The main protagonist, Jean Valjean, was imprisoned nineteen years for stealing a loaf of bread to feed his starving sister. Nineteen years! For bread! Once his time of slave labor is served, he’s released into the world hard and cold with no love or compassion for anything. In short, he’s not very likable, but one can’t help feeling something for this man who only wanted to feed his family. Ms. Williams does a fantastic job of portraying Valjean’s journey, and his uphill battle to find heart.
Along Valjean’s journey, we meet Fontine, the single mother with a doomed fate. Keeping in taste for younger readers, some of Fontine’s struggles are glossed over, or removed, but her strife is still felt through the words and images. The innkeeper and his wife are wonderfully loathsome and gross. Marius and Eponine are valiant and lovely. And Cozette, sweet Cozettte, is beautiful and blossoms throughout the pages.
To be perfectly honest, my thoughts on this book have two sides. My mommy side is at war with my bookish love side.
My bookish lover adores this book. Marcia Williams does a brilliant job of harnessing the vital story behind Victor Hugo’s masterpiece. The characters are engaging and their stories are told in a very direct and enjoyable manner. Her color choices within the illustrations are effectively warm, cold, lovely, and morbid. The illustrations themselves bring to life the incredible cast of characters of Les Miserables. If you’re a fan of Les Miserables, you will adore this book as I do.
But, as a mother of a young soon-to-be reader, this is not a book for a small child. Perhaps I’m overly censored, but I just don’t want to expose my child to something he will not yet understand. This is not a book for an eight year-old to read by themselves who’s not familiar with the story of Les Miserables. The story behind Valjean’s journey is a dark one, riddled with hardship and loss. And although Marcia Williams doesn’t slather the pages with graphic violence, there are still scenes depicting the climactic moments of the Les Miserales tale: death and war.
The context and pace of Les Miserables is also something that would appeal to mature young readers. The vocabulary is challenging enough for the 8-10 year-old readers, but written in a simplistic, straight forward fashion common with picture books. The graphic novel style adds a unique touch while keeping the story active and flowing.

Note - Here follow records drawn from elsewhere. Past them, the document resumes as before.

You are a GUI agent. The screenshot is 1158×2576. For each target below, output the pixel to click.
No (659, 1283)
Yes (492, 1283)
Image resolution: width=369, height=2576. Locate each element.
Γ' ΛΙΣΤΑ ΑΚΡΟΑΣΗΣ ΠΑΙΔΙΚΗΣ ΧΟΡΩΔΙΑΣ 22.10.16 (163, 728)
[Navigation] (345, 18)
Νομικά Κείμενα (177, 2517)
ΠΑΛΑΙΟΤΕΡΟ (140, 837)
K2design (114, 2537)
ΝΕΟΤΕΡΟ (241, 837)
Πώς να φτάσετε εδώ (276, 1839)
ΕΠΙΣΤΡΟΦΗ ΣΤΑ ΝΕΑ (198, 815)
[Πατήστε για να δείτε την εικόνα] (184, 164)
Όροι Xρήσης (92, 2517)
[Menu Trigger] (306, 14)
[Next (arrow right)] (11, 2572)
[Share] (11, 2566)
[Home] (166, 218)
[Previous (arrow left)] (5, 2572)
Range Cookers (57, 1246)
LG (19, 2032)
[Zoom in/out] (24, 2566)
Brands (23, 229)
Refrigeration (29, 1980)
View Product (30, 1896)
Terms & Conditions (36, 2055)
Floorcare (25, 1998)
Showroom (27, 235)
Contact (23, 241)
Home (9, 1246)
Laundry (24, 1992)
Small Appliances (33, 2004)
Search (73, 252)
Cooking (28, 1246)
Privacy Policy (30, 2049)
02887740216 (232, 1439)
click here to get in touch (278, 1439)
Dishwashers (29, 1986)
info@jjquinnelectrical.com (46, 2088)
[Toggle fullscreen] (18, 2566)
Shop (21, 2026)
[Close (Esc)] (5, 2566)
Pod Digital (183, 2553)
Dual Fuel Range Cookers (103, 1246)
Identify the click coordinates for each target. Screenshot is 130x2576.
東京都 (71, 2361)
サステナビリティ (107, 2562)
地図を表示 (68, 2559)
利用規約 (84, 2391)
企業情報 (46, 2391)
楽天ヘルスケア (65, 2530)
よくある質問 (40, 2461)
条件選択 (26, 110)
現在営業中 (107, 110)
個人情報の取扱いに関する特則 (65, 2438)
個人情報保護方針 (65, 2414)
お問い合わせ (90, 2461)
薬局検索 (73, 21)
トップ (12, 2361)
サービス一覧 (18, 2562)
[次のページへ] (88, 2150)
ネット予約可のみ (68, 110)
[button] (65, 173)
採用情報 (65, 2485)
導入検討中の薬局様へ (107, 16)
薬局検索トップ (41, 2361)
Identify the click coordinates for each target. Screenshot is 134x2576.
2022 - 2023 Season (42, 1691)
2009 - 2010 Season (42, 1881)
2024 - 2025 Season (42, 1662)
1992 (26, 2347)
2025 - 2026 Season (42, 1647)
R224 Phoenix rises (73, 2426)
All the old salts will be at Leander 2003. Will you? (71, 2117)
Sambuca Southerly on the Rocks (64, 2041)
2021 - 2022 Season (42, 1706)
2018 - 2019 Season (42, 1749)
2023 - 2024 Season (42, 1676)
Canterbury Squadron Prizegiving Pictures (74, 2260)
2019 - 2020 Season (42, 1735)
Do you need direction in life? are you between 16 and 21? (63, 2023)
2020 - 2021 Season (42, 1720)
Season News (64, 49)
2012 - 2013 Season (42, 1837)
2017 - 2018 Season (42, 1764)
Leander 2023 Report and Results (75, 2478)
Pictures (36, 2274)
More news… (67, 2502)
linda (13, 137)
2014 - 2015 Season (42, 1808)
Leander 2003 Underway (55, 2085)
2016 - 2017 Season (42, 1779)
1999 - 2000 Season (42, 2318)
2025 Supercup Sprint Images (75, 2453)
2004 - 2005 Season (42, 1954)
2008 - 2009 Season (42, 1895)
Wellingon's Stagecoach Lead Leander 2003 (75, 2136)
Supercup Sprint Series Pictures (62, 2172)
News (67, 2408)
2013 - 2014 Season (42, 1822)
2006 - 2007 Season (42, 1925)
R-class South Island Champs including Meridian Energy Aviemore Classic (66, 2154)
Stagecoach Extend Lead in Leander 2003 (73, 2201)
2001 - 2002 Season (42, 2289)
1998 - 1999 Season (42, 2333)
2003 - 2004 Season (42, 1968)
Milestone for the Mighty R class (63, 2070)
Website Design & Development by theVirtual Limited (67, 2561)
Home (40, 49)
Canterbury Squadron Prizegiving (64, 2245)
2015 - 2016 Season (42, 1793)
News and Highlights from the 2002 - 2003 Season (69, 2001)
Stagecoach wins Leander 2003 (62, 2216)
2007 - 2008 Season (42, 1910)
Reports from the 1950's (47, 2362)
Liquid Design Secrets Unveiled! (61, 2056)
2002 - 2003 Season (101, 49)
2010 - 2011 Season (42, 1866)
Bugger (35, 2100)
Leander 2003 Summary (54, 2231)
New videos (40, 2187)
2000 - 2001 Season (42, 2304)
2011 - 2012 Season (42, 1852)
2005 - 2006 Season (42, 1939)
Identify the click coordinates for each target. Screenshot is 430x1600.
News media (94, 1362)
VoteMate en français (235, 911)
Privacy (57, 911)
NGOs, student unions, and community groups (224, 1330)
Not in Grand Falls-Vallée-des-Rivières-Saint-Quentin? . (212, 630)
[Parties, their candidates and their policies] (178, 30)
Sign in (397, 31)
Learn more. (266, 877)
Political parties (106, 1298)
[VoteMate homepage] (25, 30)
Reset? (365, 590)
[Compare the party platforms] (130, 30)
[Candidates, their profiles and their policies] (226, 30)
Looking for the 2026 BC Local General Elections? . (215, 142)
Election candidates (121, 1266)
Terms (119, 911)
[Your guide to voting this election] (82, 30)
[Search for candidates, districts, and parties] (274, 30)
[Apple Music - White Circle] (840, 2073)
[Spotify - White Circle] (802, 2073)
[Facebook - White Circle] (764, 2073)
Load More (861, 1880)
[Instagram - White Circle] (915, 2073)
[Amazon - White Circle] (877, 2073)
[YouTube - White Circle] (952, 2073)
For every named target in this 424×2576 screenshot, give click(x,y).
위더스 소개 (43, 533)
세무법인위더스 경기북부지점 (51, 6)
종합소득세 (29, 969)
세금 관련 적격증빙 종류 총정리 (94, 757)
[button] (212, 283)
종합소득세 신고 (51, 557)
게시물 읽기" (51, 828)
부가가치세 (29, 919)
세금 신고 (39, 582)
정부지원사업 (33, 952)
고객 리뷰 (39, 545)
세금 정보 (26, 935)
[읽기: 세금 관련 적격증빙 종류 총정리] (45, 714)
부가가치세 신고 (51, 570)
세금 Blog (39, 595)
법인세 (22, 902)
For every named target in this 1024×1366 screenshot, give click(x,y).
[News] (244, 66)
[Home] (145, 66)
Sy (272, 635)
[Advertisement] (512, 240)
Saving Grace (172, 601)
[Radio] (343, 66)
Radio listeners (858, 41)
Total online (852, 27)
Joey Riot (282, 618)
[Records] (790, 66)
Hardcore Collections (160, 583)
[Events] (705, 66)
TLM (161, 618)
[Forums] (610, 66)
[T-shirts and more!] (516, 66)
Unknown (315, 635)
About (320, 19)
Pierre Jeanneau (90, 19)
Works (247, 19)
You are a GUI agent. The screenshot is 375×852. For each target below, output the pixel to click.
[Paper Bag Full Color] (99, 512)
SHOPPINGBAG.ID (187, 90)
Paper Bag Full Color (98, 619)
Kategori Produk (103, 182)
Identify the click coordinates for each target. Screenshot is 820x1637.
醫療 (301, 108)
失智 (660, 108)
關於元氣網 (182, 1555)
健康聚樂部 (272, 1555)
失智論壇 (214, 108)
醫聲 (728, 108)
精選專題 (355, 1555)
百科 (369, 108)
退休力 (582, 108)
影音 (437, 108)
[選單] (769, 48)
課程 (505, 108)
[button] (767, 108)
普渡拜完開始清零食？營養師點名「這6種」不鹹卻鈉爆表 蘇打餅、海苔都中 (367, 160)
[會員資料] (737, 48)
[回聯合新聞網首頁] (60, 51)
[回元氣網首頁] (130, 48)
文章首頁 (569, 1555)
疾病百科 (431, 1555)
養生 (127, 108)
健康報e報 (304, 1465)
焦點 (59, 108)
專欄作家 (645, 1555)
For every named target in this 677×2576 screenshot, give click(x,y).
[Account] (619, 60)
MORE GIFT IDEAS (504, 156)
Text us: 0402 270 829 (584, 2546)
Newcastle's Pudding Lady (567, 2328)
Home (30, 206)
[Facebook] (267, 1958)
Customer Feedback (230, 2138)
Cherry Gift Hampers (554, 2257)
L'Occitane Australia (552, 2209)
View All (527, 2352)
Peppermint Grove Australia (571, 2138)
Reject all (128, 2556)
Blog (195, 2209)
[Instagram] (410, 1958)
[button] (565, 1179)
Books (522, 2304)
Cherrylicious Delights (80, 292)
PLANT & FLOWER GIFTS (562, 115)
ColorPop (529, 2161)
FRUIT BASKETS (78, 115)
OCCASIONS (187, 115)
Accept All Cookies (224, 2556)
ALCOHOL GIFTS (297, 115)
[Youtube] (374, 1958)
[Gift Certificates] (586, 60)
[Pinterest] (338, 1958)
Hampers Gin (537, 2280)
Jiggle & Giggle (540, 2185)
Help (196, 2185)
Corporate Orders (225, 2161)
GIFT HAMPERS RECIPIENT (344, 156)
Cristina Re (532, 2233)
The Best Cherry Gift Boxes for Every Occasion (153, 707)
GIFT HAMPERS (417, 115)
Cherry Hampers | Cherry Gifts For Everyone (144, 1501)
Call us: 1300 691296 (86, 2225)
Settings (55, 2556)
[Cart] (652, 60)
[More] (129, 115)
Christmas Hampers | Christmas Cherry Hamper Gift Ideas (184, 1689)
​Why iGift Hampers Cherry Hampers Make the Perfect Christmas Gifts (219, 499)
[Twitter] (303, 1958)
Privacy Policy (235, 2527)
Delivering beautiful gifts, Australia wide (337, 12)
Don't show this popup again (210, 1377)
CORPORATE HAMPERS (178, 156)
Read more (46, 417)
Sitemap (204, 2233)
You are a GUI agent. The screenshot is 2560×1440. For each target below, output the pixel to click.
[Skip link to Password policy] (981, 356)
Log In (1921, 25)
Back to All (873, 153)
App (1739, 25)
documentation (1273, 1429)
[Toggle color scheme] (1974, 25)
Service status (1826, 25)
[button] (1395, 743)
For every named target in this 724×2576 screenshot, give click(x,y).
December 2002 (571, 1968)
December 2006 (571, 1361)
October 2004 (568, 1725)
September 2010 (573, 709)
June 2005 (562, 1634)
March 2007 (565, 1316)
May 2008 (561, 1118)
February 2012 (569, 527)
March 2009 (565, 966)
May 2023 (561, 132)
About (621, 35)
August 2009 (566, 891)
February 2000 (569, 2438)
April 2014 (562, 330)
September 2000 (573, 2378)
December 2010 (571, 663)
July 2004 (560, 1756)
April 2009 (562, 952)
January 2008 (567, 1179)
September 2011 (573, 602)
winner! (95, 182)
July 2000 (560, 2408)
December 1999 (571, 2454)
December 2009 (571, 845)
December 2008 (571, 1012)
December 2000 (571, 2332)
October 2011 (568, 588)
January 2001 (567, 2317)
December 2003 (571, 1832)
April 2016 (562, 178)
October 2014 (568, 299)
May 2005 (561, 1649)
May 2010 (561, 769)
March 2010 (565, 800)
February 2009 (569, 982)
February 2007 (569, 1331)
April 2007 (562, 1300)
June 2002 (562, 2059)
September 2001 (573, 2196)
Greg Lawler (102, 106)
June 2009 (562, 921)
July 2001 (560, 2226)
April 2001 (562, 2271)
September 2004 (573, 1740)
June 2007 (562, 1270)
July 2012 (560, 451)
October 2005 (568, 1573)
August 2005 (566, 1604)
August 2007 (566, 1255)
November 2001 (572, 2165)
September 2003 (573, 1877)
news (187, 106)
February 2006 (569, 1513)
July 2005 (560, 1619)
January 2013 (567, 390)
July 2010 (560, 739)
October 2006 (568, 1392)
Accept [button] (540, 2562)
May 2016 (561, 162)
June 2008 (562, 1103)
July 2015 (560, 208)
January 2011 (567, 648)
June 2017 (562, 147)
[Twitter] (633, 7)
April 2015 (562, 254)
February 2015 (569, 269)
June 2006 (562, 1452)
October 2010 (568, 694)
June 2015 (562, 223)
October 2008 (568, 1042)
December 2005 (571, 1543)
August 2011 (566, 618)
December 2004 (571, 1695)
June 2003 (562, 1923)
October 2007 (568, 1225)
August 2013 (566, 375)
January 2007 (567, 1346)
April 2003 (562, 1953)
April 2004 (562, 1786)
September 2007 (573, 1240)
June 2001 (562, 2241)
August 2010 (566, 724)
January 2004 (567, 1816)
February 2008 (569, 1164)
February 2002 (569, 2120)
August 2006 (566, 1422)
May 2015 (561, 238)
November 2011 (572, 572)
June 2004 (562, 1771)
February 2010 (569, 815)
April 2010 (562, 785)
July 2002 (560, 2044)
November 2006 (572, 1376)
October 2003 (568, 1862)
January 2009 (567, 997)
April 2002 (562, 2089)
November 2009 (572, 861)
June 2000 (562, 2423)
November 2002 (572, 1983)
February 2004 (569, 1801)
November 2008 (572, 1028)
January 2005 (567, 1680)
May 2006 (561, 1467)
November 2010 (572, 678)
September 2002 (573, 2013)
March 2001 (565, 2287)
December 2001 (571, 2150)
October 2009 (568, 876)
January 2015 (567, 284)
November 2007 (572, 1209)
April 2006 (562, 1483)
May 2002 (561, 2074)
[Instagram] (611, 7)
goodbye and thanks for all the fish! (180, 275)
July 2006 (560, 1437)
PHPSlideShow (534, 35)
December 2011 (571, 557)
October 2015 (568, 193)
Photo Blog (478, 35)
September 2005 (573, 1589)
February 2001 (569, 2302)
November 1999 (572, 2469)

If read with an active parental participant, this book is a great addition to your library. It is also a great book to engage discussion with your child about the characters’ motivations to do certain things for survival or out of love. Les Miserables is an important story to know. Yes, there is strife, there is death, and there is heartbreak. In the end, Les Miserables teaches us to never give up and to always embrace love, even when times are at their darkest. Marcia Williams’ retelling of Victor Hugo’s Les Miserables brings these paramount messages of love and compassion to younger readers with relatable text and vivid illustrations.